One runs out of patience in the end and puts the book down. Pilger wants to persuade us that everything has gone wrong in South Africa, even if this means telling lies. He also wants to blame everything going wrong on the ANC. Now, the ANC deserves criticism for many of its policies and even more criticism for misapplying those policies. However, it also deserves praise, which Pilger does not provide. Pilger talks as if he is revealing hidden truth, but what he is doing is copying down the dogmas of the affluent South African establishment, which hates the ANC and seeks to reverse most of its policies. Significantly he makes no mention of the alliance of white and black right wing with the corporate oligarchy — to him there is only the evil ANC and the noble white foreigners, like Dale McKinley, who would lead the struggle against it, if only South African blacks were not so stupid.
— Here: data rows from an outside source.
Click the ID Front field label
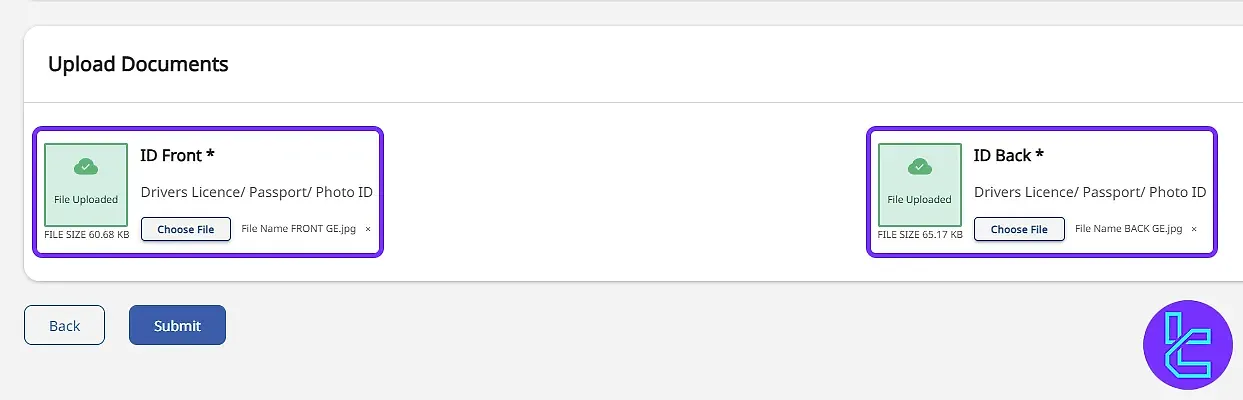1243x400 pixels. 177,155
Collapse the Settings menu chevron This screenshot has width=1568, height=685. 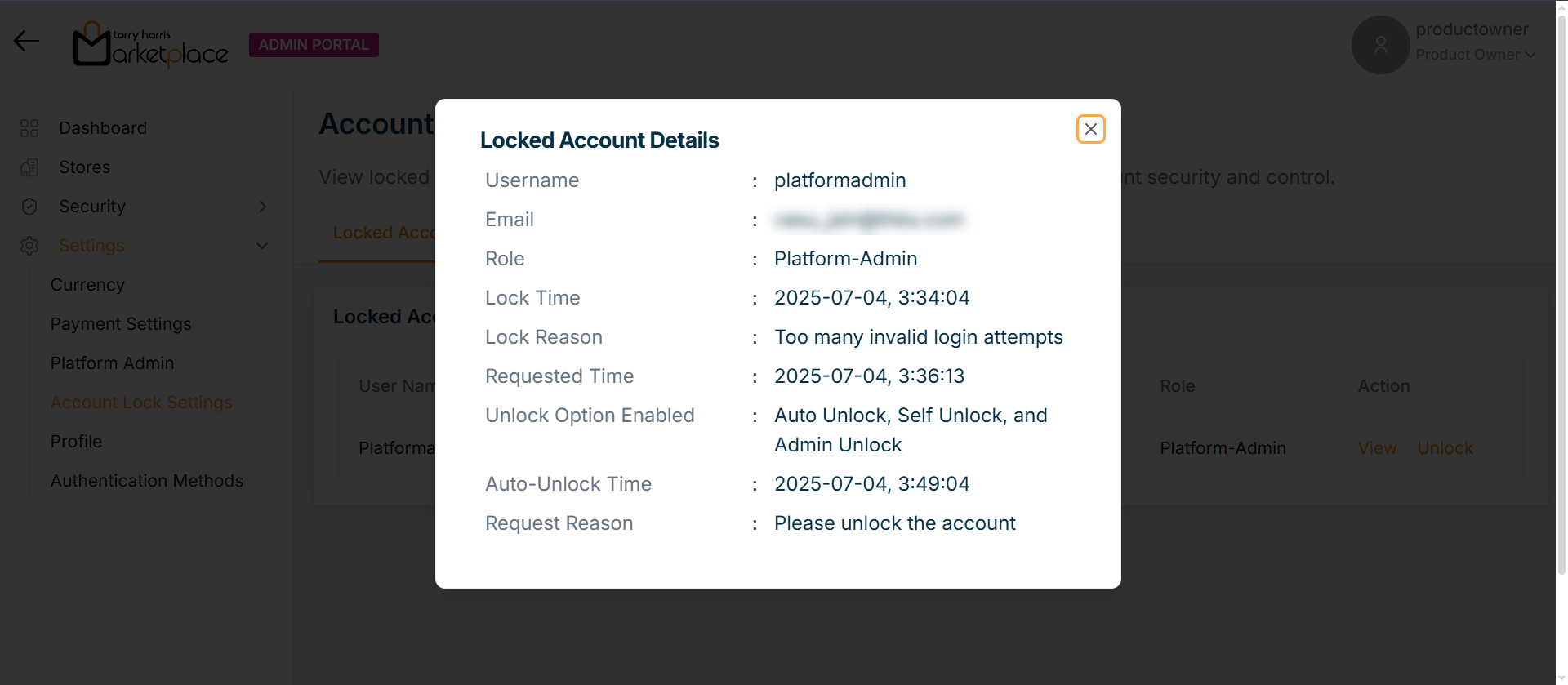click(x=262, y=246)
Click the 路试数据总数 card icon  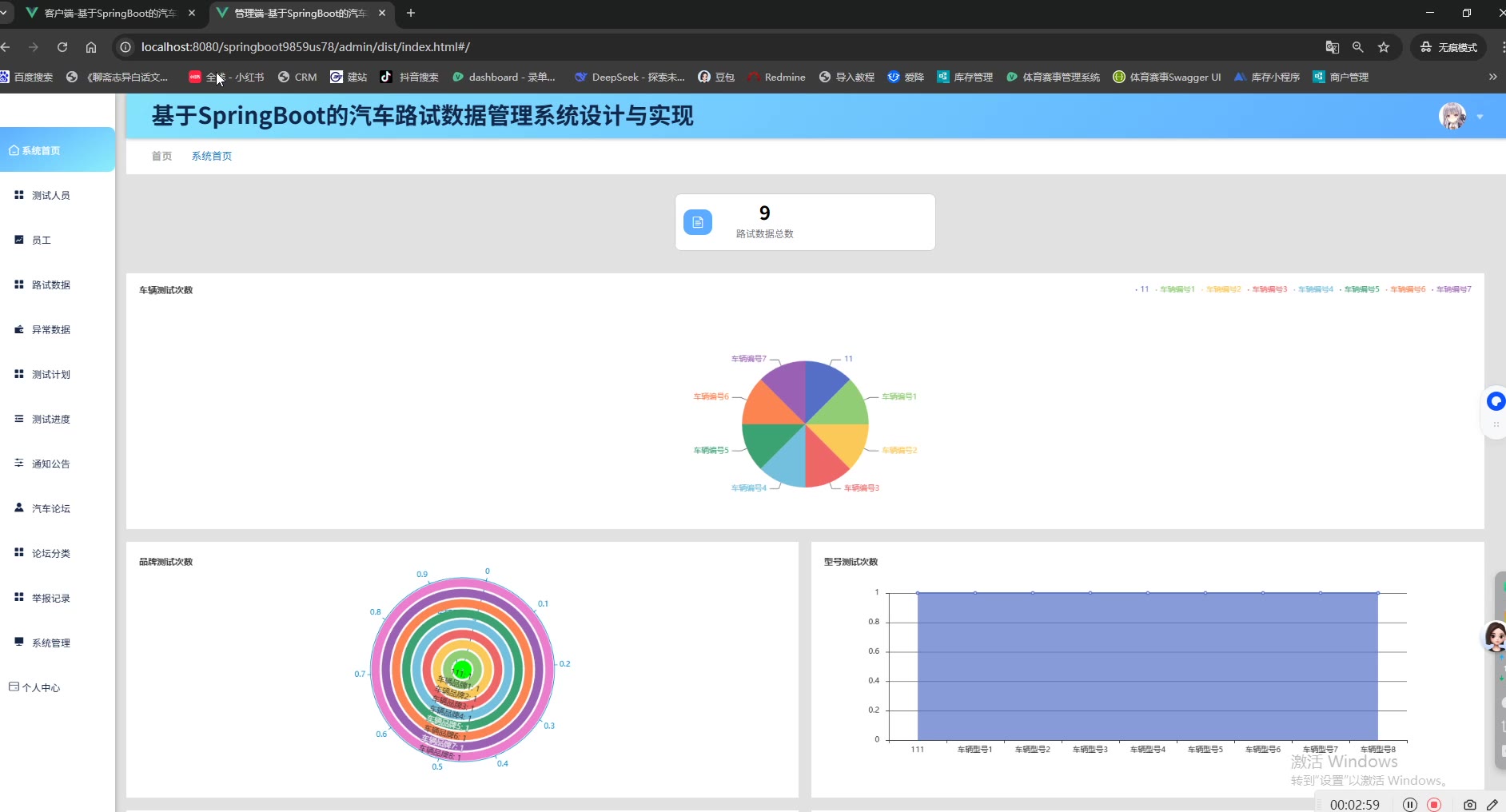[x=697, y=222]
Why is he doing this? One reason seems to be that the ANC are in power and they have not always done the right thing. Pilger loathes people in power and insists that the right thing must be done. Compromises are anathema to him. He would much rather lose than win through diplomacy — thus he jeers at Mandela for smoothing the path of negotiations by offering hypocritical praise for Botha and De Klerk. If Mandela had instead insulted them, would that have been worth another few years of apartheid and twenty thousand more dead? Pilger apparently thinks so.
Indeed, Pilger seems to love extremism for its own sake. As a result, he despises incremental improvements. He prefers Mugabe-style radical change, even if it is foolish, perhaps because it is easy to write about. There is also a strong sense that he is happy to see failure and collapse — he writes about the brutality of the occupied territories of Israel and the bloodbaths in post-Taliban Afghanistan with obvious pleasure, as if he is relieved to see a simple division between oppressed and oppressor.
The trouble with this analysis, if you can call it that, is that it erases politics. Struggle is reduced to throwing rocks at armoured vehicles; the moment the struggle ends, Pilger denounces the rock-throwers turned Cabinet Ministers as sell-outs, and demands that someone must start throwing rocks at somebody. Everybody in a picturesque struggle with excellent photo-opportunities will be betrayed, so that Pilger and his friends can lament their defeat — unless they lose, in which case Pilger can lament that. Celebration of success is largely absent. Celebration of partial success is nowhere to be found, for Pilger defines all compromise as treachery. Betrayal and defeat are Pilger’s meat and drink.
Perhaps this explains why Rhodes University, one of South Africa’s most conservative educational institutions, gave Pilger an honorary doctorate. Rhodes’ Journalism Department, while it has good staff, is essentially a machine constructing servants of South Africa’s right-wing disinformation structure. Pilger, for all his other good qualities, is one of those servants.